- _Work to be completed_: From the line with "Viewport: 1024px width, 551px height." through the line with "Given: Click the Team column header", repeat the entries verbatim, both end lines included, and add nothing.

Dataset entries
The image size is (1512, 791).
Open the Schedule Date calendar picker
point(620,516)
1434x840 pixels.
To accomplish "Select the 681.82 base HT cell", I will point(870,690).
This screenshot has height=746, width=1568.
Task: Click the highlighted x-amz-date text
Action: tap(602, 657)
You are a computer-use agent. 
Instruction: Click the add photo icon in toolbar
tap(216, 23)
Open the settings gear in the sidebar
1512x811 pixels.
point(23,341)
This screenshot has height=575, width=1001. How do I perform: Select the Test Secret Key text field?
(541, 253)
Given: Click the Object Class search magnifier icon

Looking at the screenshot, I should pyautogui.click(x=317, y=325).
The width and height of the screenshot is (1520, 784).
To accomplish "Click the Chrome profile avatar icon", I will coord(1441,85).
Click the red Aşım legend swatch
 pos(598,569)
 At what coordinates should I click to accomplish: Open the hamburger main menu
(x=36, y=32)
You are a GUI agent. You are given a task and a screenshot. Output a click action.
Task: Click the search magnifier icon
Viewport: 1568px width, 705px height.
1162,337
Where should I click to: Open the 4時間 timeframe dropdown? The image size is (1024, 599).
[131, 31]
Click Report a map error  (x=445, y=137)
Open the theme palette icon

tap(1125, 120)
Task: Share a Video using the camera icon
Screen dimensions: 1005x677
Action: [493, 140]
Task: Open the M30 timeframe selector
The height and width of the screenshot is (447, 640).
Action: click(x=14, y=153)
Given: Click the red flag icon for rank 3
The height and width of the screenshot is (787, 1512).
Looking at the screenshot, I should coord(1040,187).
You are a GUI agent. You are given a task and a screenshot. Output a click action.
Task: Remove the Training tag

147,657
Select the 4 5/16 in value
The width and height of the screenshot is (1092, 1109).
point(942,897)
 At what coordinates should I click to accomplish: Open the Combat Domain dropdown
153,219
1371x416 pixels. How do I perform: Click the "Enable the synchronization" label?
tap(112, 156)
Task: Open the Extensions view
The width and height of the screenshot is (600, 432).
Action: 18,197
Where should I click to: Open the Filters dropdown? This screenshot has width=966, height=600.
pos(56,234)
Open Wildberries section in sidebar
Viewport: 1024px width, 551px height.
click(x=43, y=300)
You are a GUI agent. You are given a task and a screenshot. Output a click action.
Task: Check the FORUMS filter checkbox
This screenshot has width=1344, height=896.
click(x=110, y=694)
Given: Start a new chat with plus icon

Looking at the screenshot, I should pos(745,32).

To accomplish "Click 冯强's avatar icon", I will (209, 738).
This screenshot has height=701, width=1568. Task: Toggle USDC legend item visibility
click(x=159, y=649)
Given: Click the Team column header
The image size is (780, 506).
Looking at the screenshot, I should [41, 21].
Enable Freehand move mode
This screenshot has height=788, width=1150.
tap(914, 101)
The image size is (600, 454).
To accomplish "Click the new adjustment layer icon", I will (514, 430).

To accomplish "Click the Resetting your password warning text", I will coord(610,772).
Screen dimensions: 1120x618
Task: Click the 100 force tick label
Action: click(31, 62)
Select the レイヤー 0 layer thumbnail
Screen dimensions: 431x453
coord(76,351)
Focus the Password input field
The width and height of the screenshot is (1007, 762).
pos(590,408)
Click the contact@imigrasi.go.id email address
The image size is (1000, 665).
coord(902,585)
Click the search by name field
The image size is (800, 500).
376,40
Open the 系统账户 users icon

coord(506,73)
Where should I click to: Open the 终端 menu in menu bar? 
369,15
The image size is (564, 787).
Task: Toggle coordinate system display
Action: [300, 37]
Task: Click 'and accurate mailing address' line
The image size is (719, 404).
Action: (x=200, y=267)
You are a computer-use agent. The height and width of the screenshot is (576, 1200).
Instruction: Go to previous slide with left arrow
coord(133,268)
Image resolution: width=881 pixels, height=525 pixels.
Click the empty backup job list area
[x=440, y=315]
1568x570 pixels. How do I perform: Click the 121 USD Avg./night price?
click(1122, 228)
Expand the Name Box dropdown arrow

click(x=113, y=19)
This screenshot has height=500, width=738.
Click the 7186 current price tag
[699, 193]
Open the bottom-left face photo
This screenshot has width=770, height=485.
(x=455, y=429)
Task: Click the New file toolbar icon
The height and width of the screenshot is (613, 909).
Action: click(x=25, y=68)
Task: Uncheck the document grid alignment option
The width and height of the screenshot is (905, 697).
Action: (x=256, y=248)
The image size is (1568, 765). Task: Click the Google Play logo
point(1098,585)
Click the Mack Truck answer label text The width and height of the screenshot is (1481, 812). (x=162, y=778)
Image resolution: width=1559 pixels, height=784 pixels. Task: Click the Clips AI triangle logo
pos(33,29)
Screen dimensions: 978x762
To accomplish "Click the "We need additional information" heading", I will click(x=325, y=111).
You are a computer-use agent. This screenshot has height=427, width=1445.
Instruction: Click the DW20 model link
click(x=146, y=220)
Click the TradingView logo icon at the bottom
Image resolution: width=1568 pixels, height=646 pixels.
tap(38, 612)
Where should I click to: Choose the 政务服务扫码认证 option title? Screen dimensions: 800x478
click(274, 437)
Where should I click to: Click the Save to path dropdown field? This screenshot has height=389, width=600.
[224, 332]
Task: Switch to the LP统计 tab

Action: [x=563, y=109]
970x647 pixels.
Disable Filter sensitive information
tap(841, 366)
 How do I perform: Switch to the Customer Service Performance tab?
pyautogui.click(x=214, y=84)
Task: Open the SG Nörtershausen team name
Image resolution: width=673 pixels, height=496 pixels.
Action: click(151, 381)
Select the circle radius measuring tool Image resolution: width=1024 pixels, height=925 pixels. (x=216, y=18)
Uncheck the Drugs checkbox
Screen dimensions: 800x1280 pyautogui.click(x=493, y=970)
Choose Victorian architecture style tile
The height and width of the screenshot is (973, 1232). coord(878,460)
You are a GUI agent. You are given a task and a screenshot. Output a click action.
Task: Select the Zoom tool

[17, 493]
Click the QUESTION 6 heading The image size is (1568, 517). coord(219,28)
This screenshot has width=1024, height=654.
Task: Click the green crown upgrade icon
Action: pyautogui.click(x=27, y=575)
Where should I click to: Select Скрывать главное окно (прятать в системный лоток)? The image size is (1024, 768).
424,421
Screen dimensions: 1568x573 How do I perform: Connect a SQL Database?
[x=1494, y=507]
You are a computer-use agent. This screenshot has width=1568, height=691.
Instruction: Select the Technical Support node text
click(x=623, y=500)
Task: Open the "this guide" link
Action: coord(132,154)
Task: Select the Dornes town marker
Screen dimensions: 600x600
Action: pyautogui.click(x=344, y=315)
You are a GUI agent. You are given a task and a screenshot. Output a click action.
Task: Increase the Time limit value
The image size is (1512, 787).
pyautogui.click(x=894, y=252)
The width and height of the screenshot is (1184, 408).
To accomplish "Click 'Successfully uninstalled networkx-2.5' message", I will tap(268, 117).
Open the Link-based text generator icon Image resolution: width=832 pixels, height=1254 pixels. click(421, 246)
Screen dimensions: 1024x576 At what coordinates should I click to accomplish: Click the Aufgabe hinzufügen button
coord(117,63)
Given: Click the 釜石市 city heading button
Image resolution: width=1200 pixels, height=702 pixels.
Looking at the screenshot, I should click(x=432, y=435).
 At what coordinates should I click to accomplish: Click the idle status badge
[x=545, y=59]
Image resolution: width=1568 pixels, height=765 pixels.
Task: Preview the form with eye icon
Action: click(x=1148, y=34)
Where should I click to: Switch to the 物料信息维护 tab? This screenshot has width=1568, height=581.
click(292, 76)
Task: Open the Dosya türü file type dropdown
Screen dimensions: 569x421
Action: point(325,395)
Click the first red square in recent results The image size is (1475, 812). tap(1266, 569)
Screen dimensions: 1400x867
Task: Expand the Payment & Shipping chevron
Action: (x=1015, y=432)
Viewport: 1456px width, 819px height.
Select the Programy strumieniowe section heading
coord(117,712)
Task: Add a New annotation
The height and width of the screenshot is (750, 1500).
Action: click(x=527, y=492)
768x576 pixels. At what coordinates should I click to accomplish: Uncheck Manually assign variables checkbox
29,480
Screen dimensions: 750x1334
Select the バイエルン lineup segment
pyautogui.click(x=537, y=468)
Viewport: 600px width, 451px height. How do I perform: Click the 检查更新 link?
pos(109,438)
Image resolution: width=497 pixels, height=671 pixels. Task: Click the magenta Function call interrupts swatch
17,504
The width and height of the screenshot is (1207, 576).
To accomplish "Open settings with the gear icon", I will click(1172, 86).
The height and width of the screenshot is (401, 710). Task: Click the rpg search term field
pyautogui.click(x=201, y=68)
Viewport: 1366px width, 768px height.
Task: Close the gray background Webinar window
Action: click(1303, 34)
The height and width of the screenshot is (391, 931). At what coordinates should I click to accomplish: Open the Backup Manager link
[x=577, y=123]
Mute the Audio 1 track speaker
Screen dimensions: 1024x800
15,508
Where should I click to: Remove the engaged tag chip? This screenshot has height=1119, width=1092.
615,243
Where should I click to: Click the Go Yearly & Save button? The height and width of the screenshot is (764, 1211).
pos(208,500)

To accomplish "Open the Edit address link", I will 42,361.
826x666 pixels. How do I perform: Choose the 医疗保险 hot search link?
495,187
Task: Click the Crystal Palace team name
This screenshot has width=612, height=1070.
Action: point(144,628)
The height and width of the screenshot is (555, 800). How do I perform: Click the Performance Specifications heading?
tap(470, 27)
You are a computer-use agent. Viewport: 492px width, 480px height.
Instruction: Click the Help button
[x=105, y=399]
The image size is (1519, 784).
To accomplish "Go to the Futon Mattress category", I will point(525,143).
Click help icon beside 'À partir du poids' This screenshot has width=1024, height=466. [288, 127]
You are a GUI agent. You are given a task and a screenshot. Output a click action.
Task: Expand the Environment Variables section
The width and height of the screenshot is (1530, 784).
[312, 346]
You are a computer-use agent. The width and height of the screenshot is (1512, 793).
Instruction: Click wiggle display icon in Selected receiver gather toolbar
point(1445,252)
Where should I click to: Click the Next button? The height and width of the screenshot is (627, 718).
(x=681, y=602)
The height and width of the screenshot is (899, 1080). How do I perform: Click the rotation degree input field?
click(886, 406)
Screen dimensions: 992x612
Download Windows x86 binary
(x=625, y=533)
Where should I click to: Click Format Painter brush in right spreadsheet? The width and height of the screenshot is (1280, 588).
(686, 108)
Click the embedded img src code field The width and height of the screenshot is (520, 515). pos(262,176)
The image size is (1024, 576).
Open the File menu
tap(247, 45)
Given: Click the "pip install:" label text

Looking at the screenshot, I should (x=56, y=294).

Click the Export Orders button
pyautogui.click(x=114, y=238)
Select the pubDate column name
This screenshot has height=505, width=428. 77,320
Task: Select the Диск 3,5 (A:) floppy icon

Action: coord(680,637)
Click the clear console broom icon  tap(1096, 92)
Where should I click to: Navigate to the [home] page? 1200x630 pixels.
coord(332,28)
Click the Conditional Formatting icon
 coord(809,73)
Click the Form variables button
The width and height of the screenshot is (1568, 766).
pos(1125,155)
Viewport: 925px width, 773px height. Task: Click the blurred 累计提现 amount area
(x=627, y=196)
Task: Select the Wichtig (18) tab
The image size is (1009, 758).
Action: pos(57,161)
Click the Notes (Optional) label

- _Answer box_:
Viewport: 1024px width, 551px height.
click(x=43, y=300)
You are a GUI agent. You are given a task and a screenshot. Output a click action.
Task: Check the FORUMS filter checkbox
This screenshot has width=1344, height=896.
click(x=110, y=694)
Given: Start a new chat with plus icon

Looking at the screenshot, I should pos(745,32).

To accomplish "Click 冯强's avatar icon", I will (209, 738).
This screenshot has height=701, width=1568. Task: Toggle USDC legend item visibility
click(x=159, y=649)
Given: Click the Team column header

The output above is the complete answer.